In my opinion, the plaintiff has brought his case within the meaning of the rule as laid down in Carrico v. Railway Co. 35 W. Va. 389 (point 9) (14 S. E. 12) and other cases, such as Isbell v. Railroad Co. 27 Conn. 404, cited in Whart. Neg. § 34, and within the true meaning and spirit of the rule as laid down in this case when here before, when read, as it must be, in connection with the above named Case of Carrico, cited therein with approval. See Fisher v. Railroad Co. 39 W. Va. 366 (point 3) (19 S. E. 578.)
*204If the conductor has used the ordinary precautions for the safety of his passenger, such as was dictated and measured by the occasion, seeing, as the conductor did, his dangerous position and conduct therein, and insensibility to and reckless disregard of such danger, the resulting injury would have been prevented and avoided. If the conductor had properly aided his brakeman Graves in his effort to make the drunken passenger go in off the platform, instead of commanding him to desist, the injury would have been prevented. If the conductor, seeing the condition, the place of riding, the conduct, and the manner of the accident, as we see it by his testimony, of this passenger, twenty years of age, and under the control of his father, had heeded his request to bring him in, instead of-misleading him as to the danger of his son, and thus throwing his actual guardian off his guard, the accident, in all likelihood, would not have happened.

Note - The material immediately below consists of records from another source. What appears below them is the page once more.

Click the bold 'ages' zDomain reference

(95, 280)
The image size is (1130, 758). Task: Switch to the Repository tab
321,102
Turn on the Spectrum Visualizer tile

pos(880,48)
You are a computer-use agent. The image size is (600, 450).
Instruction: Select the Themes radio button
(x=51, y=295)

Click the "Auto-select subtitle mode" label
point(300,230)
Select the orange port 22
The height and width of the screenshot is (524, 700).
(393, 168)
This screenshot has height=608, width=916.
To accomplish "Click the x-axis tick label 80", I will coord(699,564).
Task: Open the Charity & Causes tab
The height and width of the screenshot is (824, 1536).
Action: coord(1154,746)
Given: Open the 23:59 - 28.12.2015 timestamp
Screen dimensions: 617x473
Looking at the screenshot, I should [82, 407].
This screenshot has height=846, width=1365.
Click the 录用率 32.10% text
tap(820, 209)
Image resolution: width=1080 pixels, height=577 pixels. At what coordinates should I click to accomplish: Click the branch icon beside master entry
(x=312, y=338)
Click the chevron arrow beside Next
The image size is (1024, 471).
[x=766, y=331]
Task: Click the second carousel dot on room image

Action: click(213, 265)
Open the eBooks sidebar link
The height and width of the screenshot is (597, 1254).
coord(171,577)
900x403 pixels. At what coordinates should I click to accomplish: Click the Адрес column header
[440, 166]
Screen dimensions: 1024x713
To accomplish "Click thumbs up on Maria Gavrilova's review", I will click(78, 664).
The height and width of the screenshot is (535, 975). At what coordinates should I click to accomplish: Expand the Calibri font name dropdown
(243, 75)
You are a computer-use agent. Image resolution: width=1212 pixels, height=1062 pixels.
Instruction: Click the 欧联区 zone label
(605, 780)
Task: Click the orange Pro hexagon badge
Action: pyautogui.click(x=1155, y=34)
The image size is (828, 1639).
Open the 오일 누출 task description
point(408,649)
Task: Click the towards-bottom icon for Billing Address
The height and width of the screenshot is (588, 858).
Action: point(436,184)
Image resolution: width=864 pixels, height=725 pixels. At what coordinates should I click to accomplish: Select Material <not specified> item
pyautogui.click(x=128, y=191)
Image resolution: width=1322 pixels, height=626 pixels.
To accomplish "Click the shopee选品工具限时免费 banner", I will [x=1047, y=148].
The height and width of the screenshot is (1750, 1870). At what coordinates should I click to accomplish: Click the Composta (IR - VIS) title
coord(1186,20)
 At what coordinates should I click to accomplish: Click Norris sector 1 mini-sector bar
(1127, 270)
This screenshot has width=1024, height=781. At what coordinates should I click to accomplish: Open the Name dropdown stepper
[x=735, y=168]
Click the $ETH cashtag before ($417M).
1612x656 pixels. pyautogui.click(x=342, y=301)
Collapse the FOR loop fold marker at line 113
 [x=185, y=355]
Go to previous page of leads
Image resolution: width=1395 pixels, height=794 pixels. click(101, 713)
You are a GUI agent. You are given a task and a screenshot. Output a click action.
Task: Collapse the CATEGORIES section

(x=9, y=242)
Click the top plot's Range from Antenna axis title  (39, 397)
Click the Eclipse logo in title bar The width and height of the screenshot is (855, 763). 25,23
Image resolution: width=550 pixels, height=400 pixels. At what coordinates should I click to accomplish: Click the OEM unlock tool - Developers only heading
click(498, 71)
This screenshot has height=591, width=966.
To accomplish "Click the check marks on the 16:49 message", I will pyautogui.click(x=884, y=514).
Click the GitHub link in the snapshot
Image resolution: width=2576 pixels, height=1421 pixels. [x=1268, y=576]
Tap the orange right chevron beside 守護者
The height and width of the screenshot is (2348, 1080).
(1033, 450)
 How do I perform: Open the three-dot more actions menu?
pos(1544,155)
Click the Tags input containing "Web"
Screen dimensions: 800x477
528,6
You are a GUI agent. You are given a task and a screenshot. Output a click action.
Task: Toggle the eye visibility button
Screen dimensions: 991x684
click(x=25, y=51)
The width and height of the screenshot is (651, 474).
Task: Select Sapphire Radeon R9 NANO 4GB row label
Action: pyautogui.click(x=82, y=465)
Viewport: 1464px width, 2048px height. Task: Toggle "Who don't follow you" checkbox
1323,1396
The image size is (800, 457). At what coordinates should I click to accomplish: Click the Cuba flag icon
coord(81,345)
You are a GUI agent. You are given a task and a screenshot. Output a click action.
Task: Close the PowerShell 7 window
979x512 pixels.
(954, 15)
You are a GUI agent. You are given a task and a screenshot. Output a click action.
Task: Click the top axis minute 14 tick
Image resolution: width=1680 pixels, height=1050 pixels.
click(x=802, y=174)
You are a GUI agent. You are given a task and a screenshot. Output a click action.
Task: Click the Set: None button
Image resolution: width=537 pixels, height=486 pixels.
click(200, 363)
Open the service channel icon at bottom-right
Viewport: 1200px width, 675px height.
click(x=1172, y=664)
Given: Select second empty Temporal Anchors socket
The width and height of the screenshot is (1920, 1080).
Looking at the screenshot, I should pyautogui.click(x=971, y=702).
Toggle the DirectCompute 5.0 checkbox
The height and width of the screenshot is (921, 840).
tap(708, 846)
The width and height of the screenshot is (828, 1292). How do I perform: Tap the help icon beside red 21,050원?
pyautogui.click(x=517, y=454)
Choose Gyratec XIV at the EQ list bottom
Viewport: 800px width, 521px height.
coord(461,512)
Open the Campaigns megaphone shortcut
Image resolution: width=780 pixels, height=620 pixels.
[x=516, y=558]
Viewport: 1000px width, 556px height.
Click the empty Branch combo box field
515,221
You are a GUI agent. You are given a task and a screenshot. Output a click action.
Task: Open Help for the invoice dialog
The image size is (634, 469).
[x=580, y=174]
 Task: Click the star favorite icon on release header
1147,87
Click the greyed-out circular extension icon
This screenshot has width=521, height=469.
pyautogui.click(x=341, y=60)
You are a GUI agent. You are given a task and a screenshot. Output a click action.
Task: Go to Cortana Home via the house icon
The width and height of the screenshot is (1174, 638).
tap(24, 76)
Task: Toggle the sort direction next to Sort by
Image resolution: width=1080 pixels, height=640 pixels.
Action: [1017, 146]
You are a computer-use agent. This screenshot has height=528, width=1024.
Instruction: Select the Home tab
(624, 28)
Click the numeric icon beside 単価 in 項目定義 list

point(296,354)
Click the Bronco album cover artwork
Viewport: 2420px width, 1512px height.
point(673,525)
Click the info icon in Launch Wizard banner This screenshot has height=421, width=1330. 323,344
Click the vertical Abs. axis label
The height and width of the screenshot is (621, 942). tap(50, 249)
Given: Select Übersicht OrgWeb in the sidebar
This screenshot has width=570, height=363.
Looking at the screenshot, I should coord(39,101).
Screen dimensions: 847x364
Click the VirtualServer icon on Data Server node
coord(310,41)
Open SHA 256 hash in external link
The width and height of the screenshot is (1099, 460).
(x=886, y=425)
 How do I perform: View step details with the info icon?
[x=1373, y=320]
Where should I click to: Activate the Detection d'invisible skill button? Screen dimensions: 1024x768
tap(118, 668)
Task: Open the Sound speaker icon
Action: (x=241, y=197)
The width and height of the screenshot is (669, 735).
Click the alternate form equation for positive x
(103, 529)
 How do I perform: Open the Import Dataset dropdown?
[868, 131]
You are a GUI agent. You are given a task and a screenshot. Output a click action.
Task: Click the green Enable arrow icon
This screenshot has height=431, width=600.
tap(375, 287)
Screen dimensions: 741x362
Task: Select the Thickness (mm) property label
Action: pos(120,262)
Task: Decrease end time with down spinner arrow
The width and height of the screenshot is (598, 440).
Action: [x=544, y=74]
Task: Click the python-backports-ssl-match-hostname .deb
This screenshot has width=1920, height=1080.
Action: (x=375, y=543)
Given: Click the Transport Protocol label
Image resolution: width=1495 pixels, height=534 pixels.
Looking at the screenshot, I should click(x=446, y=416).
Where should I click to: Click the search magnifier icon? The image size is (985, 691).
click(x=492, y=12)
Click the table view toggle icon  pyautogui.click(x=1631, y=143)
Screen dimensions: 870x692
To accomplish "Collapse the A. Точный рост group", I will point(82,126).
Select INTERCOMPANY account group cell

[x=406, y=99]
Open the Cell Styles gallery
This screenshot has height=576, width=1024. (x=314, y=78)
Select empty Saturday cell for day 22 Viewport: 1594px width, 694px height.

To sum up: We have endeavored to show that the rule which governs this case is, if defendant had notice of plaintiff’s condition of drunkenness and dangerous position, but did not use ordinary care and 'diligence, such as was dictated and measured by the exigencies of the occasion, to prevent the injury, he is liable. This rule is supported by authority, and is based upon the broad principle of being in accord with our common sense of right and justice and of humanity, and to that extent it becomes binding law. As far as I can see, this case is not withdrawn from the operation of this rule by any other, based on public policy or general convenience. The maxim, “To him who consents no injury is done,” does not apply; for this passenger, when throrvn off, had reached the stage of having no rational will and no appreciation of his danger, as his conduct, exhibited to us through the eyes of the conductor of the train, abundantly show’s. This rule, applied to the facts of this case, requires that the judgment rendered should stand, in which is impliedly contained at least the following narrow point of law, which is all that the justification of the verdict of the jury requires (how much broader point of law it may comprehend we have no need to say): Where a conductor sees a drunken passenger, twenty years of age, rid*205ing continuously on the platform, and is requested by the father to bring him in, and, instead of taking such ordinary precautions for the safety of the boy as the circumstances known to him required, leaves him there, and, by misrepresentation as to his danger, throws the natural, actual guardian off his guard, and the injury complained of occurs by the boy falling from the running train, such conductor has thereby made his company liable for a breach of duty as a common carrier of passengers. Therefore, with all deference for the different opinion of others on this doctrine of the law, so difficult in its proper application, I think we ought to let this judgment stand.